Добавить в цитаты Настройки чтения

Страница 10 из 28

Вот и мистер Черчилль… Что значит его письмо в этом плане? Оно означает вынужденное признание, немыслимое десять лет назад, не только определенной роли Советского Союза в мировой политике, а роли, можно сказать, решающей. И роли лично его, Сталина, тоже…

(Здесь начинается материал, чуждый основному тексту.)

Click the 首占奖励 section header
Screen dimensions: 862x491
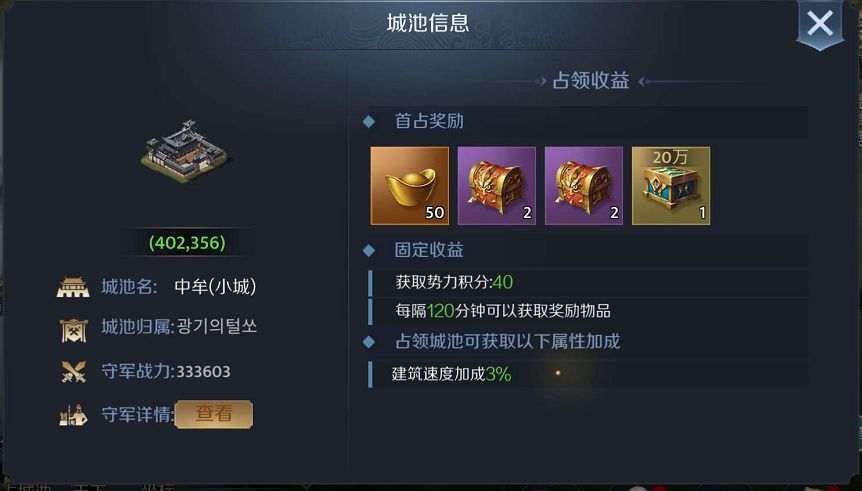[x=429, y=121]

Отгремит война, все рано или поздно придет в некое неустойчивое равновесие, как бывало всегда в истории народов после великих потрясений, многое забудется, не станет самого Сталина, не станет Черчилля и Рузвельта, но останется их переписка и вот это последнее на сегодняшний день письмо; люди будут читать эти письма, до них станет доходить их подлинный смысл, следовательно, смысл происходившего в прошлом и происходящего в настоящем. И не только для нынешних поколений, но и для тех, кто родится после войны. Тогда, прочитав эти письма и проанализировав их, люди сделают свои выводы, и выводы эти с неизбежностью окажутся не в пользу западных демократий.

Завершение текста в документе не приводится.